Marie Spinoy, Researcher at the Leuven Centre for Public Law (KU Leuven)

Notes & Changes

This event will be hybrid. Please register here to attend via Zoom.

This event is organised by the Oxford Children's Right Network and is part of the Bonavero Institute of Human Rights Network Series.

Inclusive Education in the Council of Europe: Lessons Learned on the Enforcement of Education Rights for Children with Disabilities

Around the world, the right to education all too often is not guaranteed for children with disabilities on an equal basis with their peers without disabilities. Yet this right is a ‘multiplier right’, crucial in opening doors to further societal participation and personal development and in facilitating and increasing the awareness and enjoyment of other human rights. Moreover, it is strongly enshrined in international human rights law through the right to inclusive education in Article 24 of the UN Convention on the Rights of Persons with Disabilities (UN CRPD). But what avenues of enforcement are open to learners with disabilities when this right is infringed in a state that has committed itself to the UN CRPD?
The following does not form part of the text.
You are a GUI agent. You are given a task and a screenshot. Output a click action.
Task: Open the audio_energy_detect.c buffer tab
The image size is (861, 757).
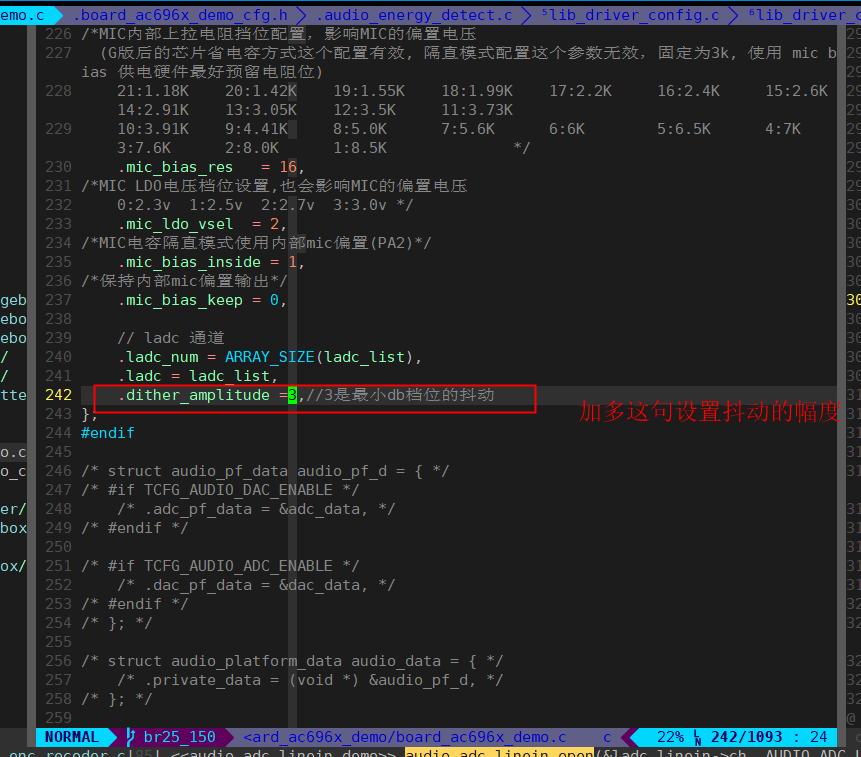coord(414,15)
In this presentation, Marie Spinoy will consider two potential roads for redress in case of a violation of the right to inclusive education. Honing in on the Council of Europe, she will discuss and compare the relevant case law of the European Court of Human Rights and the European Committee of Social Rights. Both bodies have seen an increasing number of cases in this area coming before them, prompting them to develop their own standards under the European Convention on Human Rights and the (Revised) European Social Charter. In doing so, both claim to rely on the UN CRPD as a benchmark. Despite the fact that both are applying seemingly similar principles, the outcomes of and emphases in their respective reasoning contain marked differences. After a brief repetition of what the right to inclusive education entails according to the UN CRPD standards, the presentation teases out the convergence and divergence that can be noted in the relevant case law of the Court and the Committee. The presentation then considers whether these correspond to the UN CRPD (to the same extent) and what obstacles plaintiffs can expect taking either of these paths to enforce their right to inclusive education.


Photo of Marie Spinoy

Marie Spinoy is a researcher at the Leuven Centre for Public Law (KU Leuven), where she is currently finalising her PhD project on the role of intentions in anti-discrimination law. With Professor Kurt Willems, she has completed research on various aspects of the right to inclusive education as enshrined in the UN CRPD. Previous papers in this area include  Inclusive Education in Strasbourg: Still Learning?’ (European Yearbook on Human Rights 2020) and ‘G.L. v. Italy: the Ambiguous role of article 14 ECHR in Inclusive Education Cases’ (International Journal of Discrimination and the Law).